Источник: Seattle Times

Uber-сюрприз: “человеческий фактор” и аварии “беспилотных автомобилей”

Технология как социальный эксперимент

Что такое технология? На этот животрепещущий вопрос, конечно, нельзя дать однозначного ответа на все случаи жизни и исследования. Ответы на такой вопрос всегда будут частичны, т.е. пригодны для одних целей, но бесполезны для других. Меня здесь интересует один конкретный ответ, который позволяет хорошо понять, что сегодня происходит вокруг беспилотных автомобилей.

Технология — это социальный эксперимент. Сегодня мы то и дело слышим, что очередная компания выпустила на дороги какого-то города свои так называемые “беспилотные автомобили”. Может возникнуть вопрос: если эти достаточно умные машины выпускают на общественные дороги, то почему их нельзя купить? Дело в том, что это еще не готовая технология. А раз это так, то почему эти недостаточно умные машины выпускают на дороги? Дело в том, что такие заезды по городским дорогам общего пользования — это эксперименты. В медиа используют слово “испытания”.

Если это испытания, то что испытывается? Разработчики “беспилотников” ожидаемо описывают эти заезды как технические эксперименты в общественном пространстве. По их словам тестируются те или иные способности машин к автоматическому вождению в более непредсказуемой среде, чем закрытый полигон или симулятор. Но, разумеется, испытывается не только “техника”, но и цифровые и материальные инфраструктуры, взаимодействия с другими участниками дорожного движения, законы, нормативы, регуляторные режимы, общественное мнение и нравы. В конце концов, локально испытывается все общество. Поэтому следует говорить именно о социальных экспериментах, а не о технических испытаниях в социальном контексте.

Ну, хорошо, если технология — это (социальный) эксперимент, то что такое эксперимент? В свое время Ханс-Йорг Райнбергер предложил понимать эксперименты как системы организованного производства сюрпризов. В случае технологий такими сюрпризами могут быть как непредвиденные способы использования, так и аварии или нештатные ситуации. Здесь мы подходим к неожиданному, если не парадоксальному следствию нашего определения технологии.

Если технология — это социальный эксперимент, а эксперимент — это социально организованный способ производства сюрпризов в виде аварий, то технология — это социально организованная система производства аварий.

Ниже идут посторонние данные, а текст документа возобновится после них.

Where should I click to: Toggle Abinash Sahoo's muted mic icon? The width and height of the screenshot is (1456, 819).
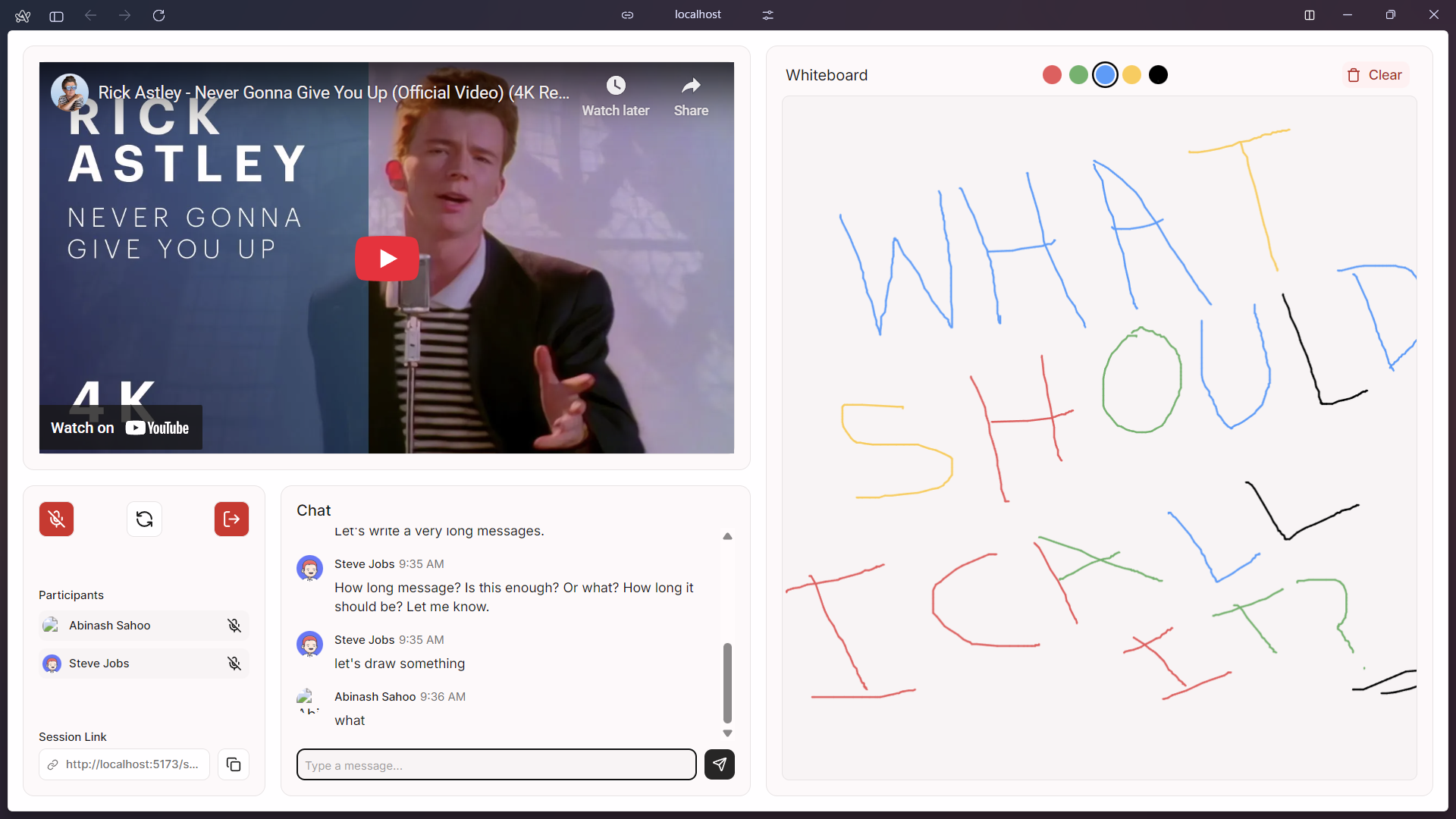234,626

Разумеется, аварии — это лишь небольшая часть сюрпризов, производимых технологиями. Но далее я сосредоточусь на них как самом ярком и неоднозначном типе техно-сюрпризов.

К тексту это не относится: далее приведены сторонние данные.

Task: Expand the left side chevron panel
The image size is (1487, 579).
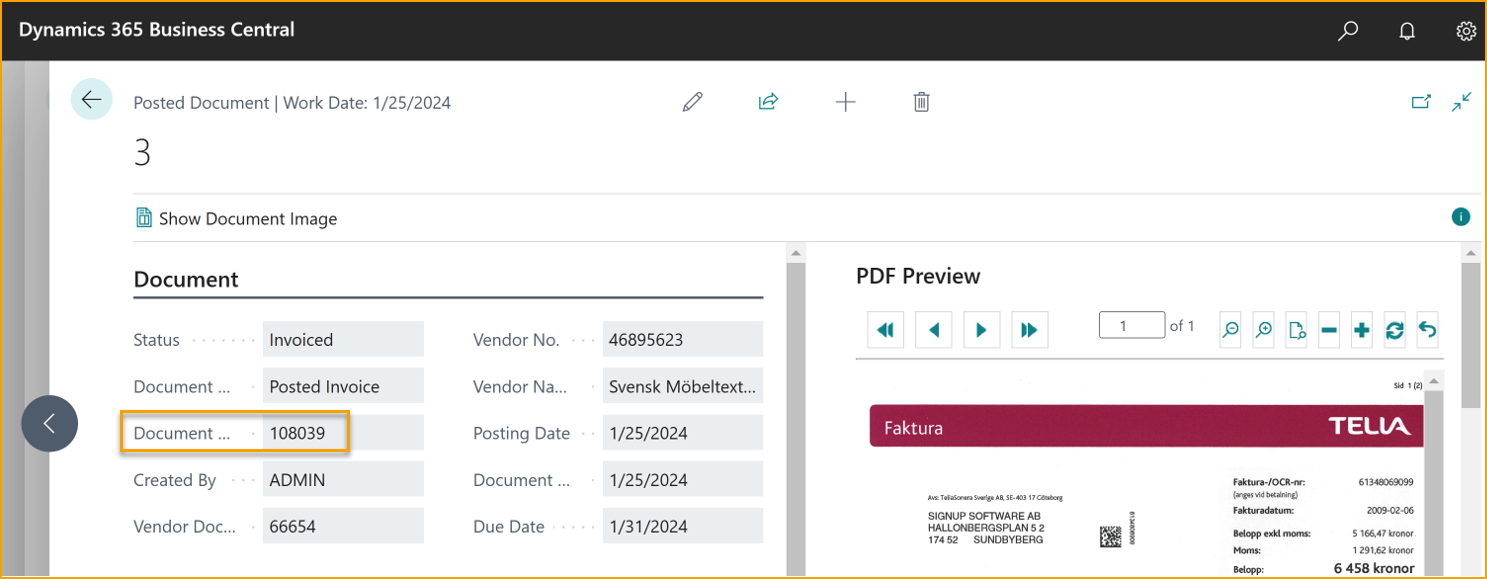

Авария как проблема и ресурс

Определение технологии как социально организованной системы производства аварий, конечно, очень ограниченно и осмысленно только под определенным углом. Оно, однако, схватывает очень тривиальное и вместе с тем, редко осознаваемое положение дел. Всякий раз, когда мы говорим о технологиях, мы неявно подразумеваем аварии, поломки, ошибки, сбои. То, что нет непогрешимых технических систем сколь неоспоримо, столь и тривиально.

Но формула “говорим технологии — подразумеваем аварии” указывает также на нормативную сторону техно-сюрпризов. Аварии есть только потому, что технологии — это нечто построенное, форма порядка, набор правил, предписывающих, дозволяющих, запрещающих. Только потому, что есть набор ожиданий того, что должно произойти, есть сюрпризы. Только потому, что есть набор правил, можно определить некоторые события или действия как ошибки. Только потому, что есть представление о штатной работе, можно определить, что является аварией. Тогда наше определение технологии может стать менее вызывающим:

Технологии — это способы упорядочивания мира, которые по-особому проводят границу между правильным и неправильным, и для этого они порождают ситуации, в которых эта граница неожиданным образом испытывается на прочность.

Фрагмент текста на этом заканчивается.